* What you have to do *
Pick out the lines below that include the string "Select".
↓↓↓
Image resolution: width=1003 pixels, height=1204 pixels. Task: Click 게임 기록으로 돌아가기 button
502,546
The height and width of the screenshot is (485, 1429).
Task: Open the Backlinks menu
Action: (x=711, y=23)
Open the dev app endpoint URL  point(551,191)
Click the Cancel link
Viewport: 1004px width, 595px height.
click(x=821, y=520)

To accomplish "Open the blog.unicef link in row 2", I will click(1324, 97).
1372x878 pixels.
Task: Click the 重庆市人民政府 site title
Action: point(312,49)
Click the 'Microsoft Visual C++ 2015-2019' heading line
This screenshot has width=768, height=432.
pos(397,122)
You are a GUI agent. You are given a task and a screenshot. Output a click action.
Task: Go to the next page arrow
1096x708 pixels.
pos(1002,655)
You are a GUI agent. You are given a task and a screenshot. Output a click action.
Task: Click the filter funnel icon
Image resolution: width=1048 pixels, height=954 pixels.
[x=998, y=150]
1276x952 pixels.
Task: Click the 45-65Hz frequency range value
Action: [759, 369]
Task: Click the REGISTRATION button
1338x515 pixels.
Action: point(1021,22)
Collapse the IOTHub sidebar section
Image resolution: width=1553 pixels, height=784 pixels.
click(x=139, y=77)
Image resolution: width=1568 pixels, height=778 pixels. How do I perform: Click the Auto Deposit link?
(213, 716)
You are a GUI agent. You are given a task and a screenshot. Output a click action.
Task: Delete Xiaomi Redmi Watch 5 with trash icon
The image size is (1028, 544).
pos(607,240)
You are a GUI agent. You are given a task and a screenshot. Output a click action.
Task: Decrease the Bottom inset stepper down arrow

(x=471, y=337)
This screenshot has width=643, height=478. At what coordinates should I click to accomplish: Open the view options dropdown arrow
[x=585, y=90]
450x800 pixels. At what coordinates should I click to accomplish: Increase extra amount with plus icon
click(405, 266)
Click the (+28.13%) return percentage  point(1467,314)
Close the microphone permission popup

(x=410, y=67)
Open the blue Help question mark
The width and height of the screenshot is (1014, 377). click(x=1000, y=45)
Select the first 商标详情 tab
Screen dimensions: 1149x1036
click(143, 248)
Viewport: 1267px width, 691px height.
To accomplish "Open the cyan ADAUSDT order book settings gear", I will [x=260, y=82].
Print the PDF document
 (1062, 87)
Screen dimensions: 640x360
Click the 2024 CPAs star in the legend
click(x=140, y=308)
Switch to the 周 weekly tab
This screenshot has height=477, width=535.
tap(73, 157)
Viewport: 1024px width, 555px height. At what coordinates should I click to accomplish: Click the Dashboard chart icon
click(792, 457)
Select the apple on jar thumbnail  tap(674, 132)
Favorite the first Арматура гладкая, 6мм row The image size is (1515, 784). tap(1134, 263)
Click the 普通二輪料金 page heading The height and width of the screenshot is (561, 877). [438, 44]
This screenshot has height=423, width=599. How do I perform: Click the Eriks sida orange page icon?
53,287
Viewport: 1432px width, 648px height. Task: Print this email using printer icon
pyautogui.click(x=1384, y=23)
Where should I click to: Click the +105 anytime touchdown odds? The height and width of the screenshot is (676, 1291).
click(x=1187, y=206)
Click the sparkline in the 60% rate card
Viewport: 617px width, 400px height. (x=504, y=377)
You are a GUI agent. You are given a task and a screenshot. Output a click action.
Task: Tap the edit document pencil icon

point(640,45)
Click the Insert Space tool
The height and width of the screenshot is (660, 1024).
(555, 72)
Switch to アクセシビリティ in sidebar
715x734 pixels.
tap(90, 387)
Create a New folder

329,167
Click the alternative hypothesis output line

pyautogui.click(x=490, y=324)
↑↑↑
* Reply to the exercise *
Select the first 商标详情 tab
Select the apple on jar thumbnail  tap(674, 132)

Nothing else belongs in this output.